Abstract:Existing self-supervised monocular depth estimation methods can get rid of expensive annotations and achieve promising results. However, these methods suffer from severe performance degradation when directly adopting a model trained on a fixed resolution to evaluate at other different resolutions. In this paper, we propose a resolution adaptive self-supervised monocular depth estimation method (RA-Depth) by learning the scale invariance of the scene depth. Specifically, we propose a simple yet efficient data augmentation method to generate images with arbitrary scales for the same scene. Then, we develop a dual high-resolution network that uses the multi-path encoder and decoder with dense interactions to aggregate multi-scale features for accurate depth inference. Finally, to explicitly learn the scale invariance of the scene depth, we formulate a cross-scale depth consistency loss on depth predictions with different scales. Extensive experiments on the KITTI, Make3D and NYU-V2 datasets demonstrate that RA-Depth not only achieves state-of-the-art performance, but also exhibits a good ability of resolution adaptation.
What problem does this paper attempt to address?

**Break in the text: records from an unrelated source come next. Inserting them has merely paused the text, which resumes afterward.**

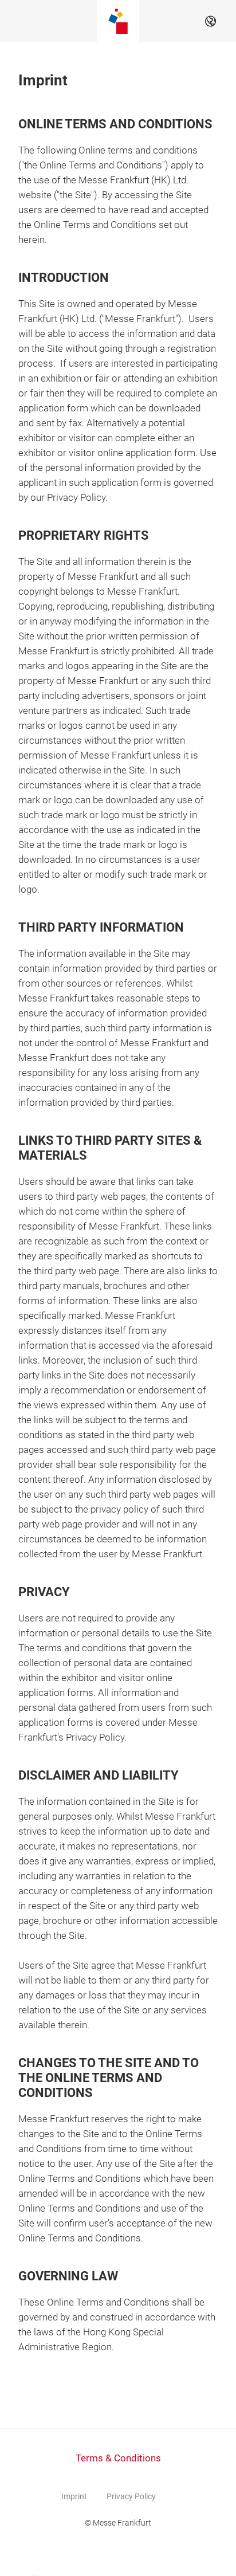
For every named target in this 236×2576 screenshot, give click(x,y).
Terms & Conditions (118, 2458)
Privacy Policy (131, 2496)
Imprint (74, 2496)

The problem that this paper attempts to solve is that in self - supervised monocular depth estimation, the performance of existing methods drops severely when tested at different resolutions. Specifically, when directly using a model trained at a fixed resolution to evaluate data at other different resolutions, the performance of existing methods will decrease significantly. Therefore, the paper proposes a resolution - adaptive self - supervised monocular depth estimation method (RA - Depth), aiming to improve the adaptability of the model at different resolutions.
### Main Contributions
1. **Solve the Image Resolution Adaptation Problem for the First Time**: As far as the authors know, RA - Depth is the first work to solve the image resolution adaptation problem in self - supervised monocular depth estimation.
2. **Arbitrary - scale Data Augmentation Method**: An arbitrary - scale data augmentation method is proposed. By randomly adjusting the size, cropping and splicing of the image, different - scale images of the same scene are generated, prompting the model to implicitly learn the scale invariance of the scene depth.
3. **Efficient Dual - High - Resolution Network**: An efficient dual - high - resolution network (Dual HRNet) is developed. This network has the ability of multi - scale feature fusion and can fully extract and aggregate multi - scale features, so as to perform depth estimation more accurately.
4. **Cross - scale Depth Consistency Loss**: A new cross - scale depth consistency loss is proposed, which explicitly learns the scale invariance of the scene depth, enabling the model to predict consistent depth maps on input images of different scales.
### Method Overview
1. **Arbitrary - scale Data Augmentation**:
- For the original image \(I\), three training images \(I_L\), \(I_M\) and \(I_H\) at different scales are generated by random scaling, cropping and splicing.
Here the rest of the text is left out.